→ **Text segment**:
++++++++++

# Drywall...Ultralight vs Standard?



## ddawg16 (Aug 15, 2011)

Now that I'm done with all of the ceilings using 5/8 type X....I'm onto walls...

I am a firm believer in 'the longer the sheet, the less tape and mud'. I'd rather waste some drywall than do a butt joint....

Anyway...I can get my 1/2" sheets in ether standard drywall or the ultralight.

When I'm having to put it up in the air, the ultralight is nice. But I'm also noticing that it seems more prone to damage...at least on the ground.

What do you guys think? Which do you prefer?


----------



## jeffnc (Apr 1, 2011)

I suppose it depends on the room. I wouldn't put it in a child daycare, or a garage. In a house without wild kids running around, I'd use it almost anywhere inside.


----------



## ddawg16 (Aug 15, 2011)

Thanks jeff...that is kind of my thinking as well...

The family room is going to see the most kid action...since I have a 9' ceiling...I'm going to run my sheets vert (I have proper stud spacing for it). I can get 5/8' drywall in 9' lengths...I'm thinking that might last longer than the 1/2". 

I think 1/2" everywhere else would be fine.


----------



## jeffnc (Apr 1, 2011)

If it's really important to you, I'd look for 1/2" abuse-resistant drywall (aka impact-resistant, high-impact-resistant).


----------



## ddawg16 (Aug 15, 2011)

I don't think I have that big of an issue...kids are 7-11

Another question.....any difference in noise....1/2" vs 5/8" vs Ultralight vs Regular?


----------



## jeffnc (Apr 1, 2011)

Don't know about Ultralight. 5/8" will be slightly quiter than 1/2", but some people are disappointed in the small amount of difference. There are other better solutions to reduce noise. For example maybe only a few dB for 5/8" drywall, which isn't much. CertainTeed SilentFX gypsum boards claim 17dB, which is a lot. (Most people perceive 10dB drop to be cutting the volume in half.)

You can start to read about wall assembly STC ratings here
http://en.wikipedia.org/wiki/Sound_transmission_class


----------



## ddawg16 (Aug 15, 2011)

Actually, a 3db change is half power...or double...my background is RF, analog, etc...dealt with DB quite a bit.

So, a 3db drop in noise would be cutting it in half....a 6 db drop would be 1/4....

At this point...I think I'm going to do 5/8 type x on the wall adjacent the neighbor...very little difference in cost...and I think that would could use some extra 'protection' from the elements.....as in the 3 young kids in my house....


----------



## jeffnc (Apr 1, 2011)

ddawg16 said:


> Actually, a 3db change is half power...or double...my background is RF, analog, etc...dealt with DB quite a bit.
> 
> So, a 3db drop in noise would be cutting it in half....a 6 db drop would be 1/4....


No.

It does take double the power to cause a 3dB increase. But that is not doubling the volume. That is the problem with power requirements. It takes a tenfold increase in power to double the volume. Example: if 10 watts creates 80 dB, it requires 100 watts to create 90 dB, which is a doubling of volume. 1,000 watts create 100 dB, which is another doubling of volume, or 4 times 80 dBs.

++++++++++

[Stored records]
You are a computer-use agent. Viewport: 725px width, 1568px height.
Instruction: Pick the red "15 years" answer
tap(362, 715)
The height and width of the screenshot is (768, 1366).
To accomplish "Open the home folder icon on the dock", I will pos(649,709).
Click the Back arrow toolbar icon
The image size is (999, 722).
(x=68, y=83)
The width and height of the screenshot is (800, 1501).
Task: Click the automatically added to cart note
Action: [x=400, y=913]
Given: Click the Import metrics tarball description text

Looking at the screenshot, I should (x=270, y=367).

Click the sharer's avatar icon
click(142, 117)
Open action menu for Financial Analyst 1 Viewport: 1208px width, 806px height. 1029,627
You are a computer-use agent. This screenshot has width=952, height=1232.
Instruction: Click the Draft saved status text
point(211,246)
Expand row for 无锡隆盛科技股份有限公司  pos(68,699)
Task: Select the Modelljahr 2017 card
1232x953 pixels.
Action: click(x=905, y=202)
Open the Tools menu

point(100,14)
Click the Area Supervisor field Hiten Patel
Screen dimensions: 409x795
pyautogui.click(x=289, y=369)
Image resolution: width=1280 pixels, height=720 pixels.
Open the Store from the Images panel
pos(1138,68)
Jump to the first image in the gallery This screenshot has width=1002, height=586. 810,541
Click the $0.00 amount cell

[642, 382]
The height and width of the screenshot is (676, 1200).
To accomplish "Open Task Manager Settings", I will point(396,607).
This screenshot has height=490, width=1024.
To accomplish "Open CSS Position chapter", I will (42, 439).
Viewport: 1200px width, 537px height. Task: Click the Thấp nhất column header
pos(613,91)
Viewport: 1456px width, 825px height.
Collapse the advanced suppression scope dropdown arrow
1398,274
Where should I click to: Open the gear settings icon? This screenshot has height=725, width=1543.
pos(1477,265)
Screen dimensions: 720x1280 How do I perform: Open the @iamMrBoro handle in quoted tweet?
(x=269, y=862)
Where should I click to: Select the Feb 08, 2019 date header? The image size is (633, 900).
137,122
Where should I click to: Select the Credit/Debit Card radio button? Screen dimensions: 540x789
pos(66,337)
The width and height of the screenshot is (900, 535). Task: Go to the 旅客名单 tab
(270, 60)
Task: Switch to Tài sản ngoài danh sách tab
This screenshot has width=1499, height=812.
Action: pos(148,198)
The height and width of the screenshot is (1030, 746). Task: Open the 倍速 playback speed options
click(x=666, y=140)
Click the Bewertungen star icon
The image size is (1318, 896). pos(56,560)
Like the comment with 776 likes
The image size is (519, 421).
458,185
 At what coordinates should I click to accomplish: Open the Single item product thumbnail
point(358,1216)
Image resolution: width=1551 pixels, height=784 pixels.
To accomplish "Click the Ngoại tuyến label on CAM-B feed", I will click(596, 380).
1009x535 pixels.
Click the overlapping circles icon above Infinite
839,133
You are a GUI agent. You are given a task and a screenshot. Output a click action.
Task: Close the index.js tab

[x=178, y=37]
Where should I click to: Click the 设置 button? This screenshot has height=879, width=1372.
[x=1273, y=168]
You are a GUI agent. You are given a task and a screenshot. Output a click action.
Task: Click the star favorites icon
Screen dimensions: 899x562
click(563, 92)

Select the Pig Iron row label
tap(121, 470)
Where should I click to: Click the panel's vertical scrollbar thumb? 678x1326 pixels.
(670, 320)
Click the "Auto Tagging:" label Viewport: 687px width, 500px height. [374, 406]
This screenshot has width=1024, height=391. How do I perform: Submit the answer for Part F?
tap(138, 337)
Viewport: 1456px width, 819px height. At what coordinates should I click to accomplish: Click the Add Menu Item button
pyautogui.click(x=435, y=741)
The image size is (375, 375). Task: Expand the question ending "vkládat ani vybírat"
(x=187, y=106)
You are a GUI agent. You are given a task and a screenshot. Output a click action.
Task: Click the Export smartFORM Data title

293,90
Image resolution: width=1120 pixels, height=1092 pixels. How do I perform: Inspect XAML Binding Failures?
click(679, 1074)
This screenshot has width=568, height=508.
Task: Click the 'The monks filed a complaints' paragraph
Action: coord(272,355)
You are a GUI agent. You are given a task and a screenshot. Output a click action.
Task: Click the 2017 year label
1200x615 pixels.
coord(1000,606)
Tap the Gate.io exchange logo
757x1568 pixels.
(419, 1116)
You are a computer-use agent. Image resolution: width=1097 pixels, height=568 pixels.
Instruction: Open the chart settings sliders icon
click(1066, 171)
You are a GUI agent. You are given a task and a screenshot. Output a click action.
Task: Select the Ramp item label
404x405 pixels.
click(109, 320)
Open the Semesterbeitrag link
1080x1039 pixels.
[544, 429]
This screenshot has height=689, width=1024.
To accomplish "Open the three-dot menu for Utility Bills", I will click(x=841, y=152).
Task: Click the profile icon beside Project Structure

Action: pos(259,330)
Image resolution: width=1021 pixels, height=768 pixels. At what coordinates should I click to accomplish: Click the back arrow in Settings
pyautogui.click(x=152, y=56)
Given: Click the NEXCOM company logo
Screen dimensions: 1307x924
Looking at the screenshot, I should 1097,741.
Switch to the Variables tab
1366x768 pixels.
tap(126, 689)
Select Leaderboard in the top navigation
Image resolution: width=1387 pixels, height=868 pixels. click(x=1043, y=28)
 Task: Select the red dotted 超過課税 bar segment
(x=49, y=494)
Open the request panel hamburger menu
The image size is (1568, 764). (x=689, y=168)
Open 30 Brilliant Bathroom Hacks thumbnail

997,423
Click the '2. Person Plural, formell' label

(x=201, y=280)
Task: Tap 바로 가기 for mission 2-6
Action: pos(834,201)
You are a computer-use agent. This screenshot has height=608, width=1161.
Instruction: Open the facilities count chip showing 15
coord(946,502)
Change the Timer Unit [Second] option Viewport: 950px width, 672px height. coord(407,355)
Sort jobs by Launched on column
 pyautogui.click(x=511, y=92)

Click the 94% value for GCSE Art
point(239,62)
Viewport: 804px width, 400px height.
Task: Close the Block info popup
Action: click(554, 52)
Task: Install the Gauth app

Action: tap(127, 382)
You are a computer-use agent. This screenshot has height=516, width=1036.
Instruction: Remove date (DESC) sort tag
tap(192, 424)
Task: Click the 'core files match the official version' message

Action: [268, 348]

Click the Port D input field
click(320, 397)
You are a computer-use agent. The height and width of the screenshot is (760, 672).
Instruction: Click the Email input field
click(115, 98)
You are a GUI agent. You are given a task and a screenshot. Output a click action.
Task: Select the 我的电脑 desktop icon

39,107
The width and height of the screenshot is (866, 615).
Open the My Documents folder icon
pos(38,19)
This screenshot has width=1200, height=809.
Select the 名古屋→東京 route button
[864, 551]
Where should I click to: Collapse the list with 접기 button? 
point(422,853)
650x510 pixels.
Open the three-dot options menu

++++++++++

→ **Check your understanding**:
A - Which wattages does the last post in the drywall thread list, and what decibel level does it give for each?
B - Continue the drywall thread from the end of its last post.
This data is separate from the drywall thread.

→ **Written answers**:
A -
10 watts: 80 dB
100 watts: 90 dB
1,000 watts: 100 dB

B -
Decibels are logarithmic, which can be confusing, I understand. This is acknowledged in this Wikipedia entry under "disadvantages":


The decibel creates confusion.
The logarithmic form obscures reasoning.
http://en.wikipedia.org/wiki/Decibel

By doubling the power, say from 10 watts to 20 watts, it is only a 3 dB increase, which is barely noticeable - not nearly doubling.

By the way, this is why it's almost a complete waste of money to pay for a little more power in your stereo. Going from 100 watts to 125 watts buys you virtually nothing, all else being equal. It's not even close to a 25% increase in volume. More like a 1% increase.


----------



## Nailbags (Feb 1, 2012)

ddawg16 said:


> Thanks jeff...that is kind of my thinking as well...
> 
> The family room is going to see the most kid action...since I have a 9' ceiling...I'm going to run my sheets vert (I have proper stud spacing for it). I can get 5/8' drywall in 9' lengths...I'm thinking that might last longer than the 1/2".
> 
> I think 1/2" everywhere else would be fine.


why not get 54" inch wide sheets and run it horizontal and cut down the amount of seams by 25% and increase the strength of the sheetrock by 20% and increase the shear strength of the wall? Just saying. I always run it horizontal I have one seam to mud and tape at about waist high. no climbing on ladders to get the tape on the seam then climb down then climb up then climb down. But hey some people think vert is good. I am just to lazy to work twice as hard.


----------



## Nailbags (Feb 1, 2012)

ddawg16 said:


> I don't think I have that big of an issue...kids are 7-11
> 
> Another question.....any difference in noise....1/2" vs 5/8" vs Ultralight vs Regular?


Just remember sound is vibration and it is carried by the studs if you want sound control you need to double your sheet rock and do things to dampen the sound vibrations through the studs like placing rubber gaskets on the studs etc.


----------



## ddawg16 (Aug 15, 2011)

jeffnc said:


> No.
> 
> It does take double the power to cause a 3dB increase. But that is not doubling the volume. That is the problem with power requirements. It takes a tenfold increase in power to double the volume. Example: if 10 watts creates 80 dB, it requires 100 watts to create 90 dB, which is a doubling of volume. 1,000 watts create 100 dB, which is another doubling of volume, or 4 times 80 dBs.
> 
> ...


Yes....we are both saying the same thing....I was trying to keep it simple.....you don't want me going of on one of my technogeek ramblings...


----------



## jeffnc (Apr 1, 2011)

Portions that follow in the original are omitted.